** LISTED RECORDS follows **

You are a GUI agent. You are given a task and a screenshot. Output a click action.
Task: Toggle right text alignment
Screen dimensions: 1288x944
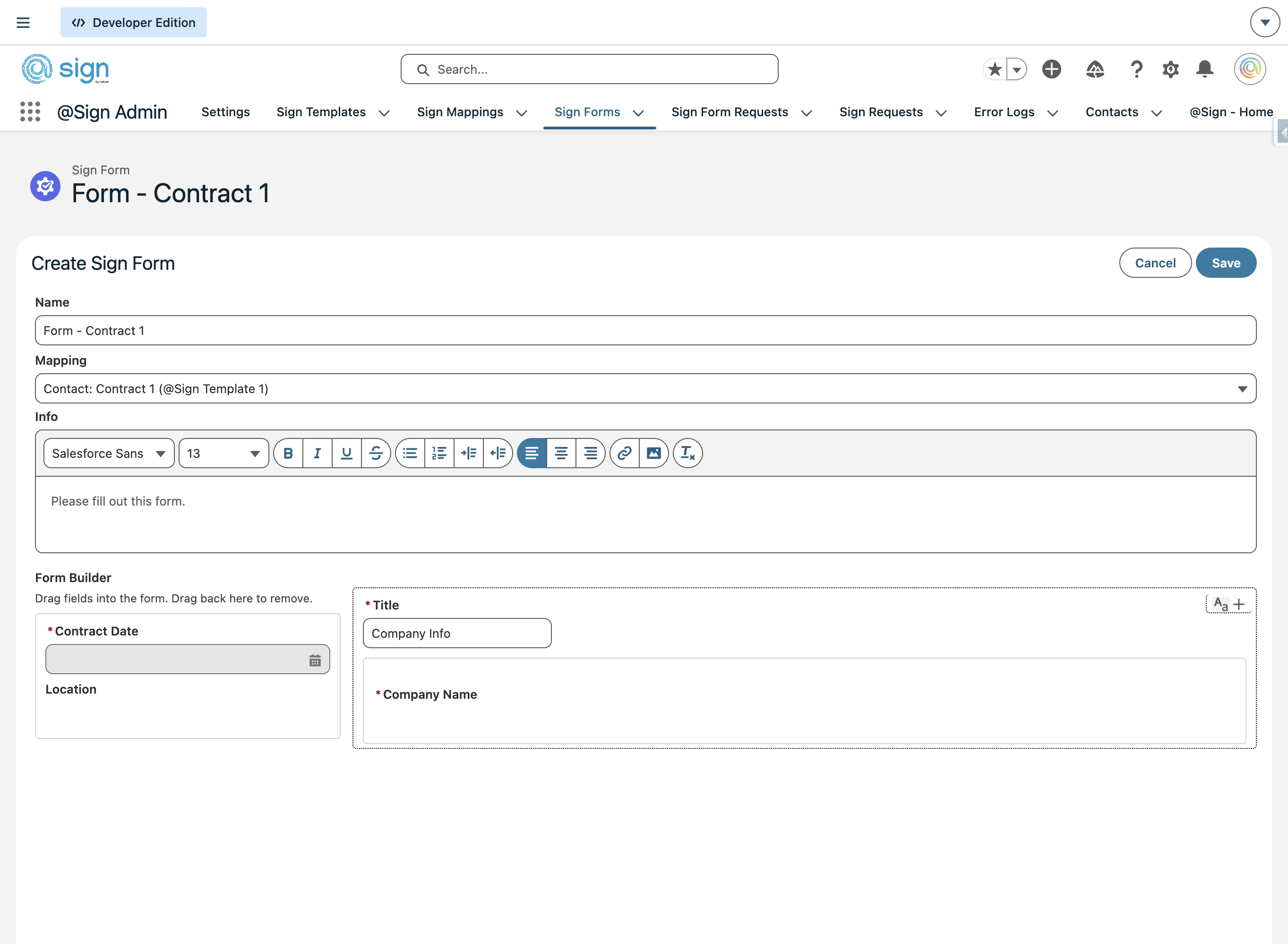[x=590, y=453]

** End of LISTED RECORDS **
** LISTED RECORDS follows **

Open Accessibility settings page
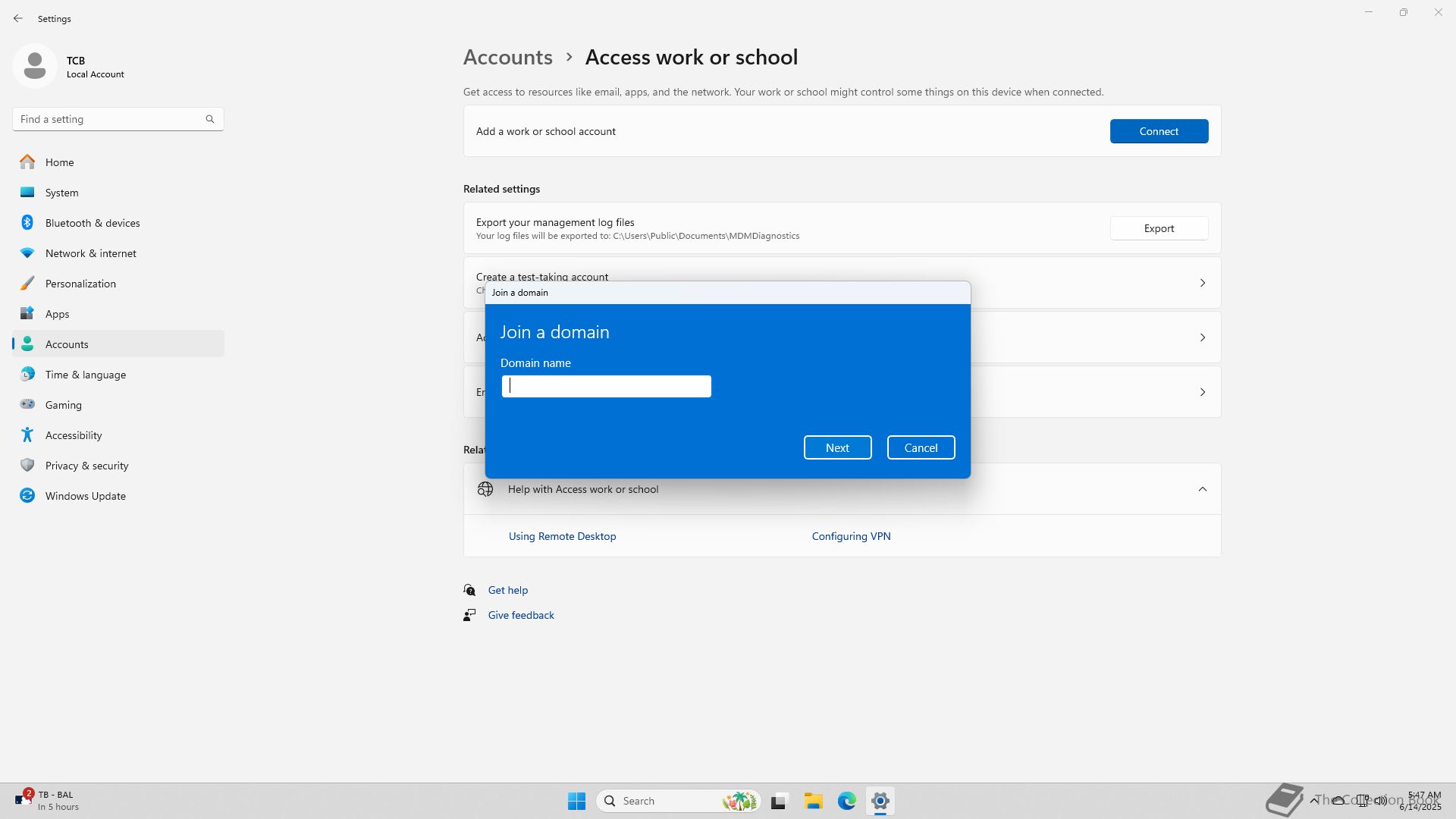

** End of LISTED RECORDS **
** LISTED RECORDS follows **

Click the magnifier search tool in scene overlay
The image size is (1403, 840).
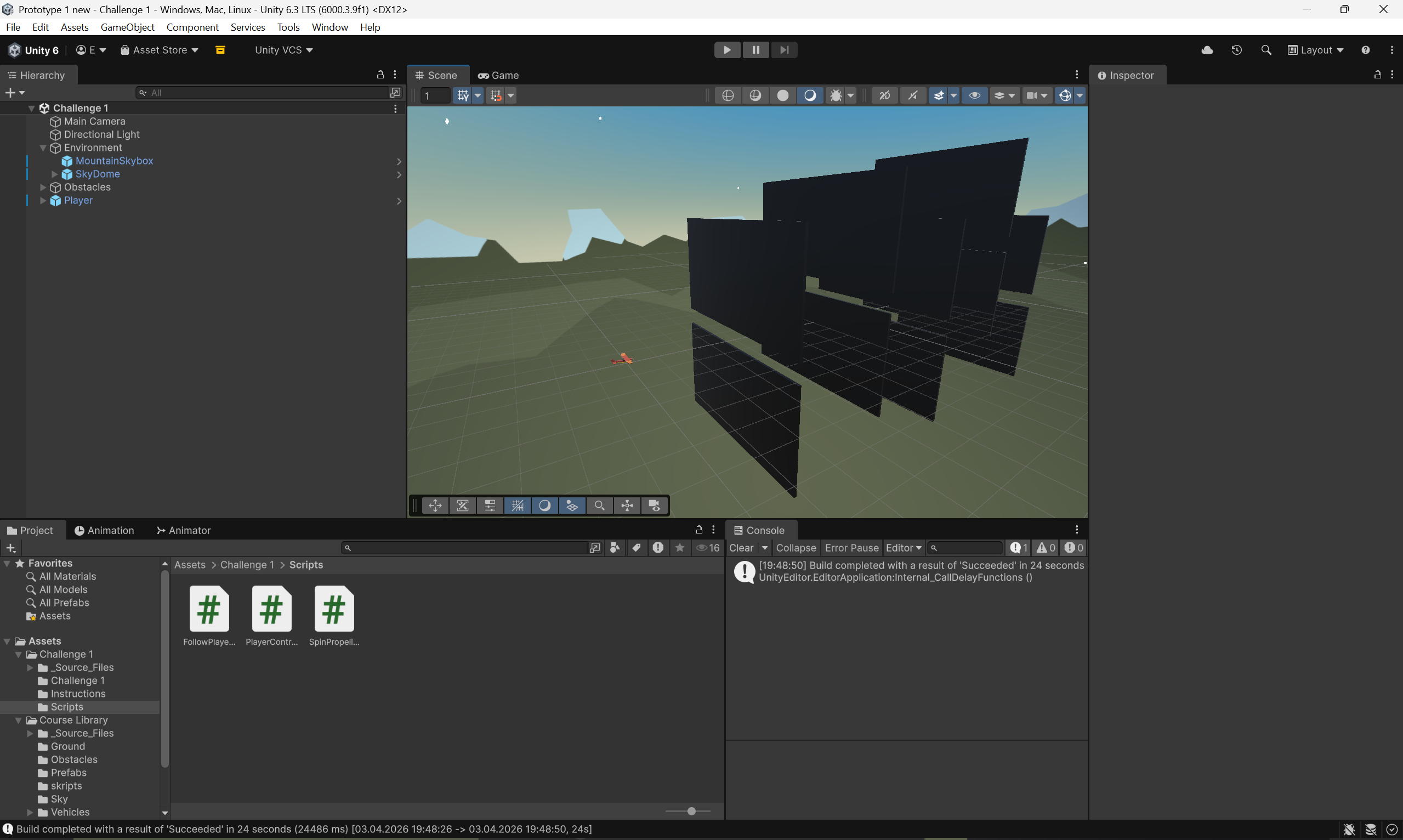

** End of LISTED RECORDS **

### WORK INSTRUCTION:
What you return must be an exact retyping of the lines above starting at the line with "Click the magnifier" and ending at the line with "The image size is (1403, 840).", and nothing besides.

### SOLUTION TO THE EXERCISE:
Click the magnifier search tool in scene overlay
The image size is (1403, 840).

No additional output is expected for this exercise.